Records of locating words and elements
-- START --

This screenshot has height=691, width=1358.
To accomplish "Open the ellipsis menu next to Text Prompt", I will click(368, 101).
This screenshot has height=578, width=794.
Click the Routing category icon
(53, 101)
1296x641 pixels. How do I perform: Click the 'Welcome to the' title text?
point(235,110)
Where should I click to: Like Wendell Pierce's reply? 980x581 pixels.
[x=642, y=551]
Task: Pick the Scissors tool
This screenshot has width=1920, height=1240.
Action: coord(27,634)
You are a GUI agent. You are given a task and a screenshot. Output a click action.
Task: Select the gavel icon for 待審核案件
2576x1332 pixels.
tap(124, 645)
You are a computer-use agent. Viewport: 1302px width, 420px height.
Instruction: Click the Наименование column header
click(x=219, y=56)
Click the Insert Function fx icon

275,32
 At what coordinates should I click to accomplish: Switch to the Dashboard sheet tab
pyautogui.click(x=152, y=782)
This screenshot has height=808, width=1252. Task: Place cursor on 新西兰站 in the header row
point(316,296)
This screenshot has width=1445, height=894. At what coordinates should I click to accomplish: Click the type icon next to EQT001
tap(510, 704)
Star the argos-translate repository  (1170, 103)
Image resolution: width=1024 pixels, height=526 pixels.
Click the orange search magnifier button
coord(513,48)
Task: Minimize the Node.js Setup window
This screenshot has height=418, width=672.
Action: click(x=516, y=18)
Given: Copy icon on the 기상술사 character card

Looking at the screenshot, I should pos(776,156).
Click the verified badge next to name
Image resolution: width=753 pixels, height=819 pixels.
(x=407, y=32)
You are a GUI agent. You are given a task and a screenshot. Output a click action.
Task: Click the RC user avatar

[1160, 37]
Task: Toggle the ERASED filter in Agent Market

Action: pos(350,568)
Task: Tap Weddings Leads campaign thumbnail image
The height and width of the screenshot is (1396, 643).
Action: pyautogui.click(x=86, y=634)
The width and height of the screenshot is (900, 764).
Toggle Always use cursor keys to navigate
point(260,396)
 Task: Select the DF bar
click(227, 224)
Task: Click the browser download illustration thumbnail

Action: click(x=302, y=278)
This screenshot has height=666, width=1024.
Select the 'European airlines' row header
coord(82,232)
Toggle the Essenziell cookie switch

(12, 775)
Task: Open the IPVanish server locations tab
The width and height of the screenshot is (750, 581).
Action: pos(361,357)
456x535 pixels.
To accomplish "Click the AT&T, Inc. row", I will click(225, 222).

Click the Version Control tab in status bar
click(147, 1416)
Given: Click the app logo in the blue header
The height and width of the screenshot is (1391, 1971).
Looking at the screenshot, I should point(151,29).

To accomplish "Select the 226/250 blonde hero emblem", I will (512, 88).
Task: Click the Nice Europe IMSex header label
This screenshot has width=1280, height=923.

-- END --

Written exercise:
How many lines of the records contain the string "icon", with case taken into account? Reply with the number only.

Solved problem:
5